三十数年前、当時専務だった中川みよ子さんが 店の企画展の演出で蚊帳を使ったのが始まりです。そこで蚊帳生地の肌触りのよさと美しさを再認識したそうです。
奈良は蚊帳の一大産地でしたが、網戸やエアコンの普及で廃れつつありました。弊社が享保元年(1716年)に高級麻織物「奈良晒」の卸問屋として創業して以来、布を生業としてきたこともあり、蚊帳業界の苦境を耳にして「生地の作り手の技をなんとか残したい」と考えたといいます。

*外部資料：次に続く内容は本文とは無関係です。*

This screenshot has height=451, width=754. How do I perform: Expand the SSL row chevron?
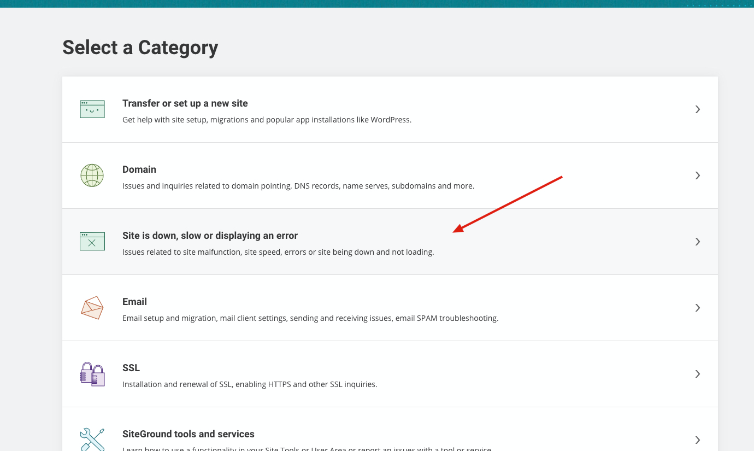[697, 373]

夏に使う蚊帳の生地は、虫を避けつつ風を通す目が粗くて薄いものです。主婦業もしていた中川専務の経験から、その吸水性と速乾性に着目し、ふきんにできないかと思いついたそう。それも、日々使うキッチンを彩る華やかなふきんがいいと、白ではなく、花をイメージした色に染めた「花ふきん」が、1995年に誕生したのです。

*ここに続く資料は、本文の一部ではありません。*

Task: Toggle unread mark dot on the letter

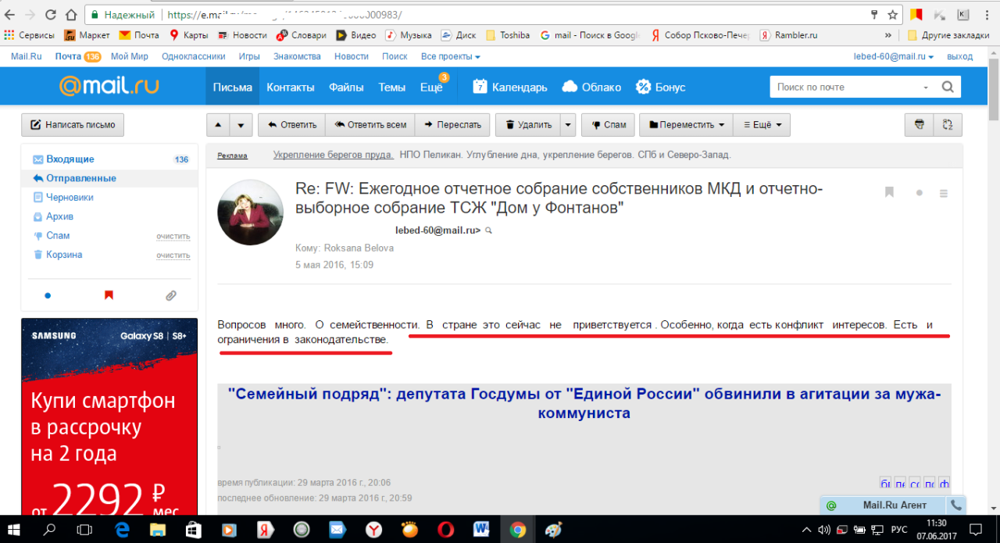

大きさは一般的なふきんの4倍ほど大きい 約58センチ角あります。これは反物の幅をちょうど半分にした大きさです。布の商いをしている会社として残布を出さない工夫でしたが、機能的にも理にかなっています。
目が粗くて薄い生地は、折り畳んで使うことで吸水量が増します。そして広げて干せば速く乾く。「かや織」のポテンシャルを十分生かした仕様なんです。しかも洗えば洗うだけふわっふわになって、さらに吸水性も増します。

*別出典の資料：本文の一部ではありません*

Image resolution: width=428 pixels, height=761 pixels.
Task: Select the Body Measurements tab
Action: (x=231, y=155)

風合いの良さに手放せなくなって、最後に雑巾にするまで長く使う愛用者が多いんです。結婚する子どもに持たせる、というお声もよく聞きます。

中川政七商店は「日本の工芸を元気にする!」というビジョンを掲げていますが 、花ふきんはそのビジョンを打ち出す前に生まれた商品。昔からある技術や手仕事を活かしてアップデートしていく、という社のものづくりの考え方を体現しているような商品です。
2008年度にグッドデザイン賞金賞を受賞した際は、伝統産業の蚊帳を生かした発想と機能が評価されました。2022年度のグッドデザイン・ロングライフデザイン賞では、それに加えて長年にわたり使い手の支持を得ている点を評価されました。伝統の物作りを大事にする姿勢が、お客様の「長く使いたい」につながったのは、うれしいことです。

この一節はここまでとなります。